Ob diese zur Verlegung des ersten Hauptverhandlungstermins, also zu einer Umladung ergangene Rechtsprechung wie es das OLG Oldenburg annimmt - in gleichem Maße gilt, wenn es um die Fortsetzung des ersten Hauptverhandlungstermins geht, ist angesichts der Gesetzesmaterialien zur Neufassung des § 329 StPO fraglich. Danach ist ein Angeklagter nicht ordnungsgemäß geladen, wenn er in der Ladung über die Folgen seines Ausbleibens (§ 323 Absatz 1 Satz 2 StPO) nach § 329 StPO unzutreffend belehrt worden war. "Die Belehrung muss dabei den Hinweis enthalten, dass sein Rechtsmittel bei seinem ungenügend entschuldigten Ausbleiben verworfen wird, wenn er keinen Verteidiger schriftlich zu seiner Vertretung bevollmächtigt hat oder der ihn vertretende Verteidiger ohne genügende Entschuldigung nicht zu Beginn eines jeden Termins erscheint" (BT-​Drucks. 18/3462, S. 69; Hervorhebung durch Senat). Diese Formulierung lässt die Möglichkeit offen, dass in der Ladung zur Hauptverhandlung die Belehrung über die Folgen eines Nichterscheinens für jeden (Fortsetzungs-​)Termin bereits enthalten ist. Dies würde im Einklang damit stehen, dass die Vorschriften über die Förmlichkeit der Ladung (§ 216 StPO) und die Einhaltung der Ladungsfrist (§ 217 StPO) nur für den ersten Hauptverhandlungstag gelten (BGHSt 38, 271 juris Rn. 18) und der Angeklagte im Falle seiner Anwesenheit zum Fortsetzungstermin durch dessen Verkündung, also mündlich geladen werden kann (§ 35 Abs. 1 StPO; vgl. hierzu nur BGH NStZ 1988, 421 juris Rn. 15; Meyer-​Goßner/Schmitt StPO 60. Aufl., § 229 Rn. 12; BeckOK-​StPO/Ritscher, § 216 Rn. 1).

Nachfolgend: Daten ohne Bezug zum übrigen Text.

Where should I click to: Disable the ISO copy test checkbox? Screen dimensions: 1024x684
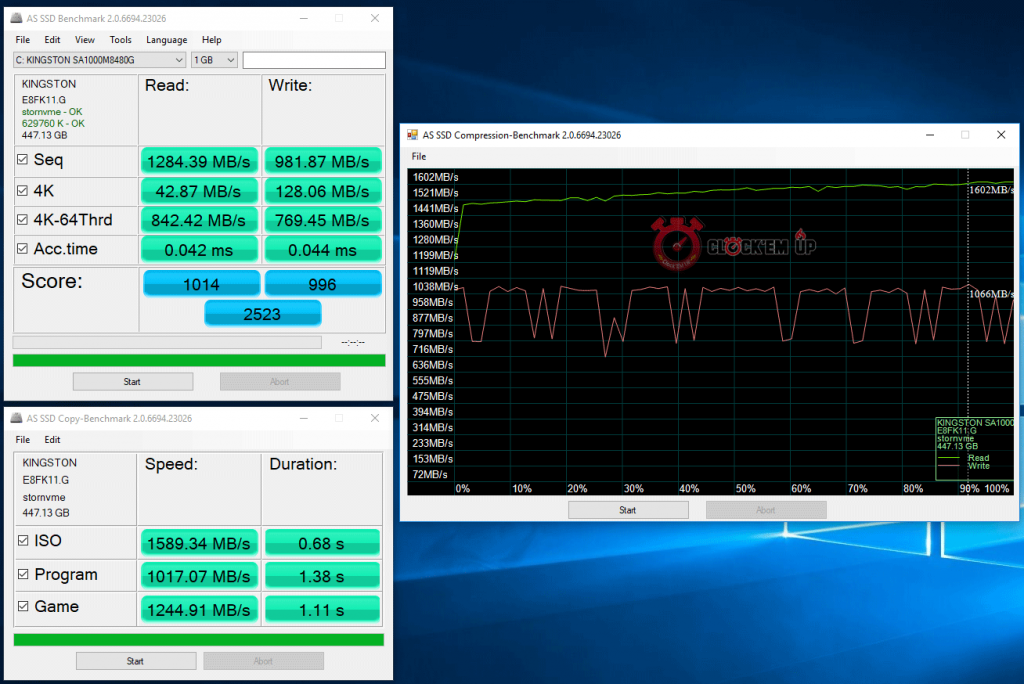(23, 541)
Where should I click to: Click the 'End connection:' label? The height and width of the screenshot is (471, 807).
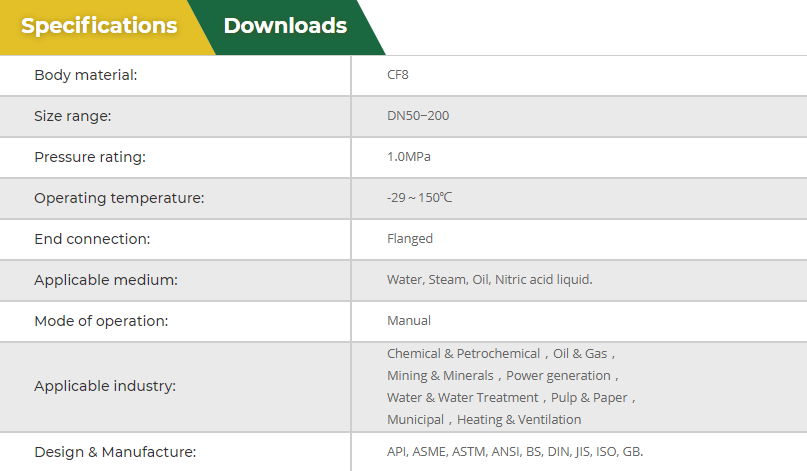point(92,239)
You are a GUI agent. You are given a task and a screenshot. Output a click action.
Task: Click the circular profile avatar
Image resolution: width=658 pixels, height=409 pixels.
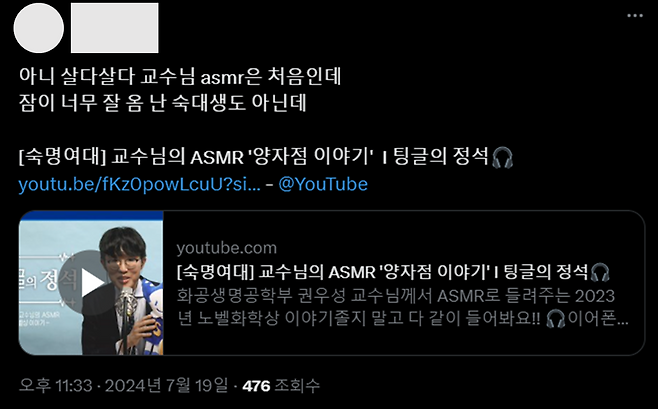tap(39, 28)
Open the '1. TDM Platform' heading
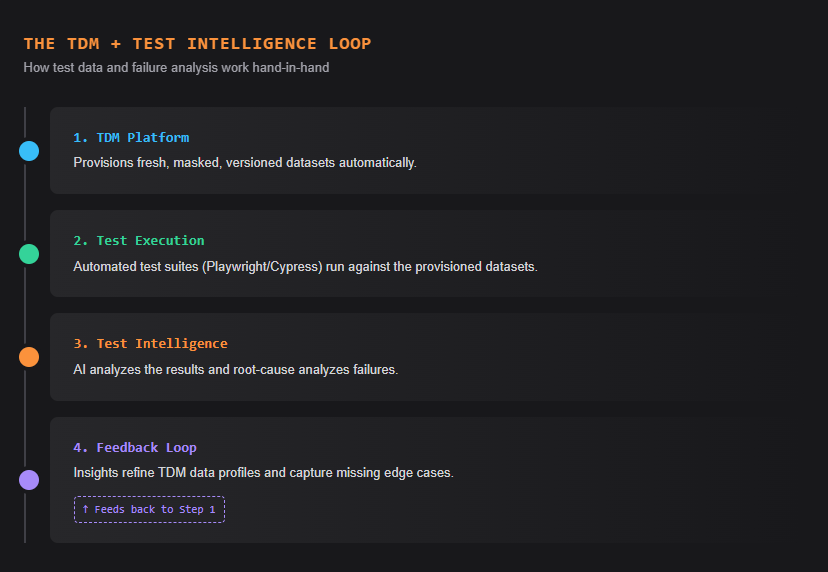Screen dimensions: 828x572 pos(131,137)
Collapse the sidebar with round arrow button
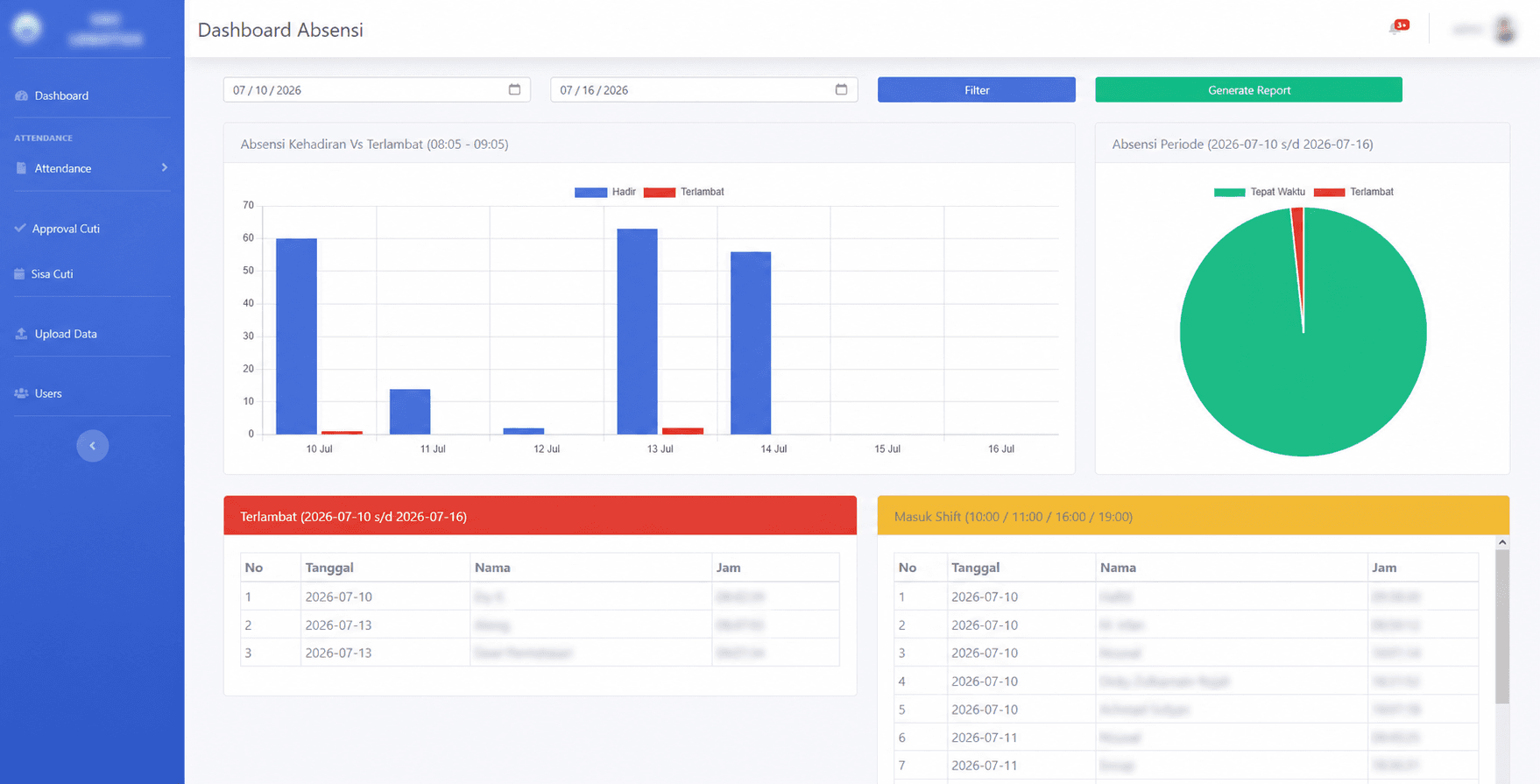 coord(92,446)
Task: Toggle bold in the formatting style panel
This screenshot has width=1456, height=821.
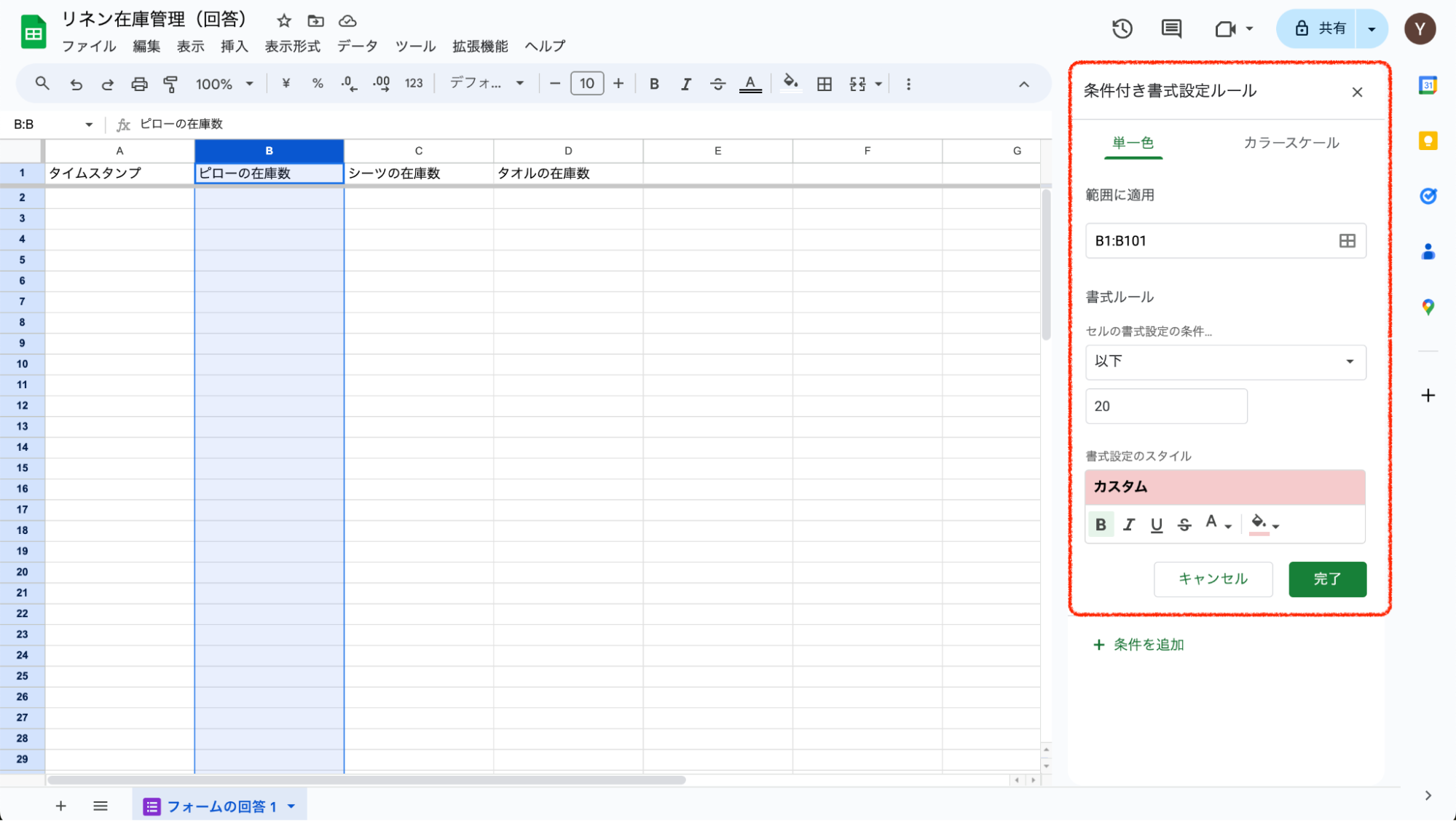Action: tap(1101, 525)
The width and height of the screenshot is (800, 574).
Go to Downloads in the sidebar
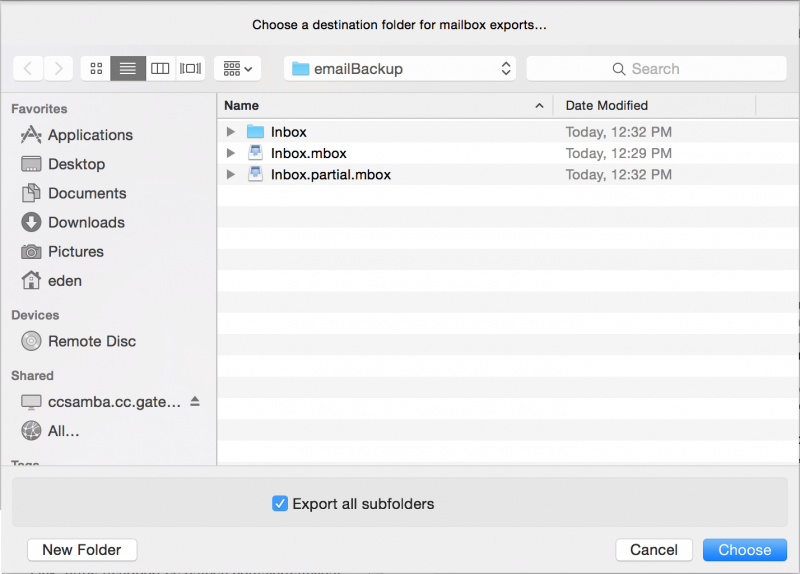[86, 222]
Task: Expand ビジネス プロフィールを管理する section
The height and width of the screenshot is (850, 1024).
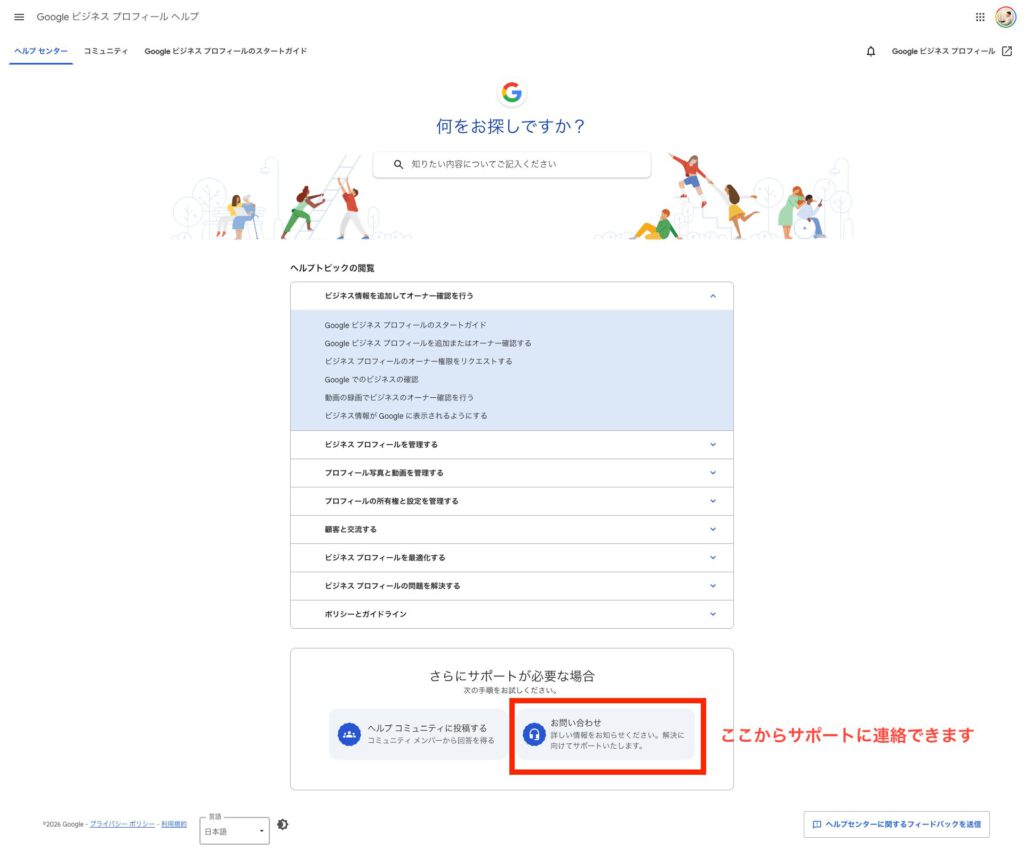Action: coord(712,444)
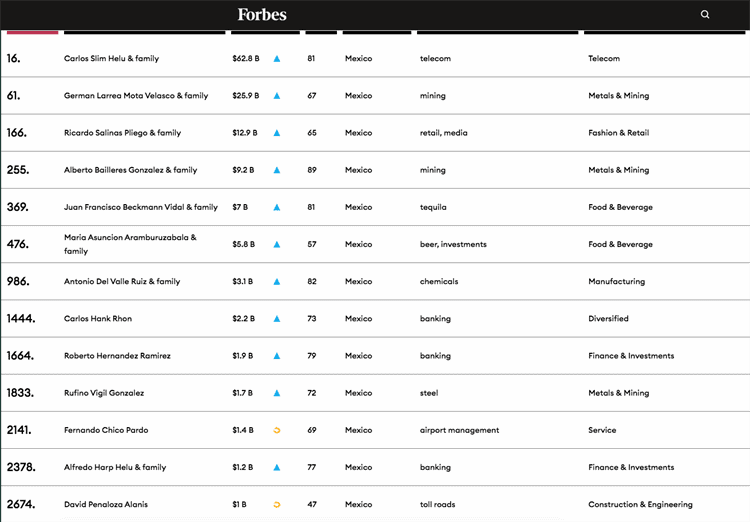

bb) Die Frage des Erfordernisses einer neuen Ladung mit Belehrung auch zu den Fortsetzungsterminen kann aber vorliegend offen bleiben. Denn im Berufungsurteil ist weder hinreichend festgestellt, dass die ursprüngliche Ladung zum 06.06.2018 eine Belehrung auch über die Folgen des Nichterscheinens zu möglichen Fortsetzungsterminen enthalten hat noch dass der Angeklagte gesondert zum Fortsetzungstermin mit einer entsprechenden Belehrung geladen worden ist.

Die Strafkammer führte in den Gründen des Urteils insoweit folgendes aus:

   "Der Angeklagte war im Termin vom 06.06.2017 ordnungsgemäß unter Hinweis auf die Folgen eines unentschuldigten Ausbleibens schriftlich geladen worden. Es war am 06.06.2017 anwesend, als Fortsetzungstermin auf den 12.06.2017, 9.00 Uhr, Sitzungssaal 126 bestimmt wurde. Anders als sein Verteidiger hat der Angeklagte nichts dahin vorgetragen, dass er am 12.06.2017 verhindert sein könnte."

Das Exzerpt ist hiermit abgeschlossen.